CHECK YOUR UNDERSTANDING:
[1] In the passage on Indian farming, which agency forecasts the monsoon?
[2] Transcribe the passage on Indian farming between "Indian farming is" and "as a whole.", inclusive.

The recent years have witnessed Government regularly raising MSP (minimum support price) for crops. This enables Government agencies to purchase directly from farmers at MSP-thus providing them better returns. However, procurement of non-perishable items have to be increased-this serves the dual objectives of 1) ensuring better returns for farmers and 2) checking price rise (and if effect, Inflation) by releasing these excess stocks during times of shortages. Higher procurement by Government agencies directly from farmers could effectively ensure eliminate the middlemen – A MAJOR CAUSE OF EXPLOITATION OF FARMERS AND PRICE RISE FOR ULTIMATE CONSUMERS.

Stringent quality control measures for warehouses are needed apart from increasing their capacity. The first step would be more appropriate for exports so that cases of rejections are not there. The second step is critical to stop crop damage due to a lack of adequate storage space.

Indian farming is still dependent mainly on the Monsoon factor. More up-gradation for the forecasting agency, the IMD (Indian Meteorological Department) is needed. Better and timely decision making for farmers as to which crop to sow would be beneficial not only for them but also Bankers (who provide loans) and in effect, benefit the Indian economy as a whole.

GIVEN MATERIAL:
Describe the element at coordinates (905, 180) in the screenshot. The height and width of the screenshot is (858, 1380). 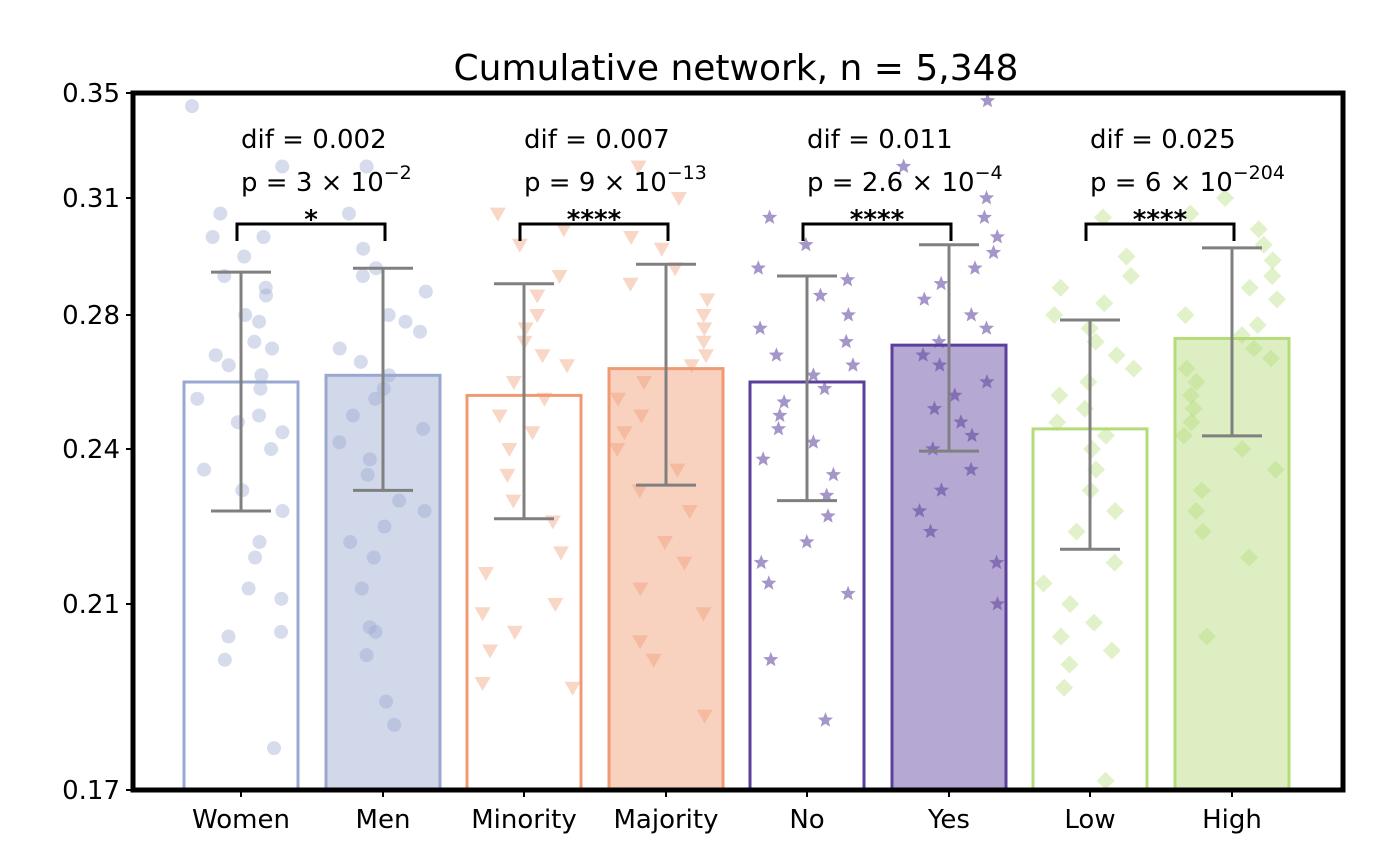
I see `p-value-annotation: p = 2.6 × 10−4` at that location.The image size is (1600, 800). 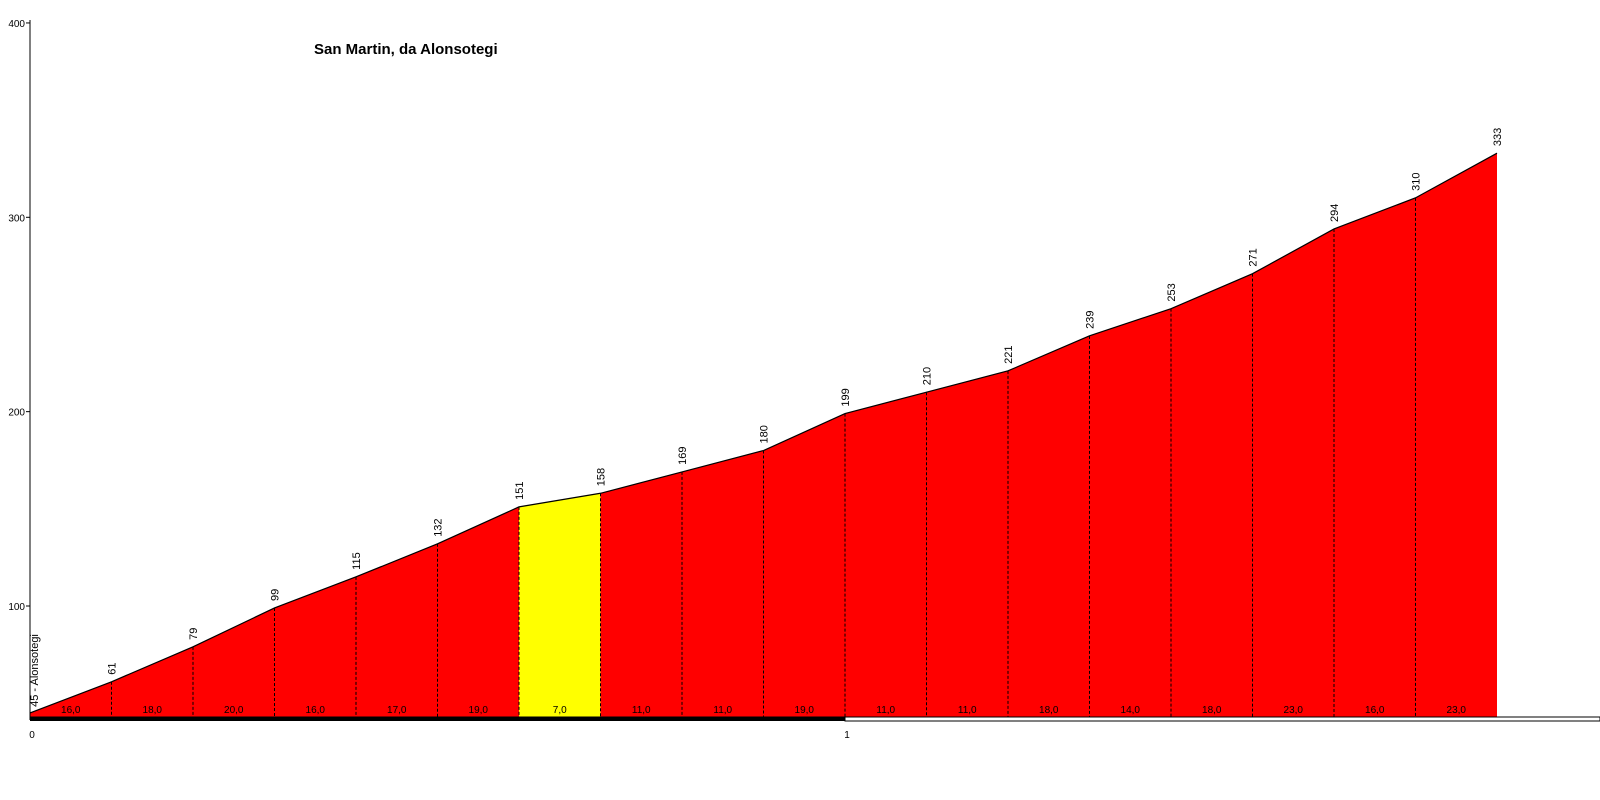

RESPONSES TO THE EXERCISE:
[1] The IMD (Indian Meteorological Department).

[2]
Indian farming is still dependent mainly on the Monsoon factor. More up-gradation for the forecasting agency, the IMD (Indian Meteorological Department) is needed. Better and timely decision making for farmers as to which crop to sow would be beneficial not only for them but also Bankers (who provide loans) and in effect, benefit the Indian economy as a whole.